Sorting requires $\Omega(n \log n)$ steps on a comparison tree (also $\Omega(n \log n)$ steps on a real algebraic decision tree, again by Ben-Or's result), but testing if a list is sorted only uses $n-1$ comparisons.
Are there general conditions on a polynomial that are sufficient to imply that the (algebraic) complexity of testing whether or not the polynomial is zero is equivalent to the complexity of evaluating the polynomial?
I'm looking for conditions that do not depend on knowing the complexity of the problems beforehand.
(Clarification 10/27/2010) To be clear, the polynomial is not part of the input.
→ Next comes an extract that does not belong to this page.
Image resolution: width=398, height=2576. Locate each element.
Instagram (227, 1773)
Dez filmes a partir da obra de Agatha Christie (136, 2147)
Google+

What that means is that, given a fixed family of functions $\{ f_n \}$ (one for each input size (either bitlength or number of inputs)), I want to compare the complexity of the language/decision problem $\{ X : f_n(X) = 0 \text{ where } n \text{ is the "size" of } X \}$ with the complexity of evaluating the functions $\{f_n\}$.
Clarification: I am asking about the asymptotic complexity of evaluating/testing families of polynomials. For example, over a fixed field (or ring, such as $\mathbb{Z}$) "the permanent" is not a single polynomial, but an infinite family $\{perm_{n} : n \geq 0 \}$ where $perm_{n}$ is the permanent of an $n \times n$ matrix over that field (or ring).